I recall one of the garden men, the genial Mr. Brady, maintained his own personal shack, which was painted green. It was practically a little cottage with an old leather easy chair and couch inside, and a glass picture window of some kind. Attached to the Brady shack in back was the garden’s “bathroom,” a makeshift Portosan that consisted of a toilet seat atop a wooden stand with the proper sized hole and a bucket down under to capture liquids and solids alike. With ample beer, wine, and spirits available during summertime parties, the bathroom was a busy place, and not for the faint of heart. And, yes, the bucket had to be emptied out on street level and into the city’s sewer system every now and then. A local who lived down wind of the garden often complained that she smelled more than marigolds and tomato plants wafting in the humid summer air. As a young boy, the less than savory aspects of the garden didn’t bother me in the least. Everything was an adventure. In fact, my friend Johnny and I made a concoction on the garden grounds, if memory serves, consisting of our urines, rotten tomatoes, and other truly disgusting stuff found in the garden—and the more awful the better.

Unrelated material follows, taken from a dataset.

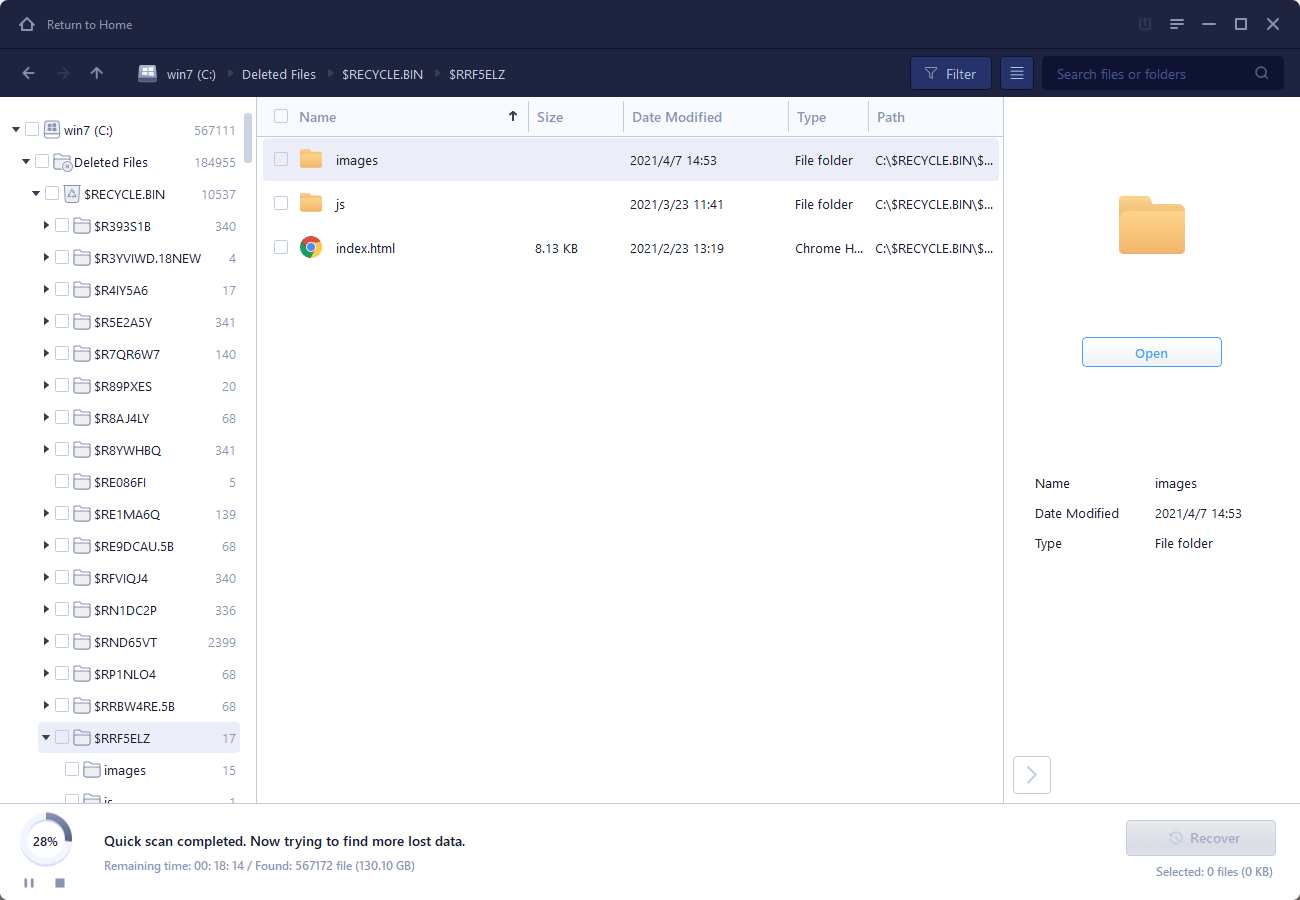Screen dimensions: 1300x900
Task: Open the Filter options
Action: tap(950, 73)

It was simpler times at this Bronx locale when, during the daylight hours, I often heard horseshoes clanking against their stakes, and occasional cheers rising for the ringers. And after sunset, with a party still going strong on garden terra firma, I would gaze from my vantage point directly across the street into a pitch-black canvass punctuated by only a few flickers of candle light and lit cigarettes. And, every now and then, I’d hear a local bus driver named Jean singing to the night: “When Irish Eyes Are Smiling.” Jean was renowned for crooning the songs of Ireland, and also for the time he picked up my father in a snowstorm while navigating his Broadway to Riverdale bus route, and dropped him off at our front door—on a Kingsbridge back street a couple of blocks off his prescribed course. Yet another action, I daresay, lost to simpler times.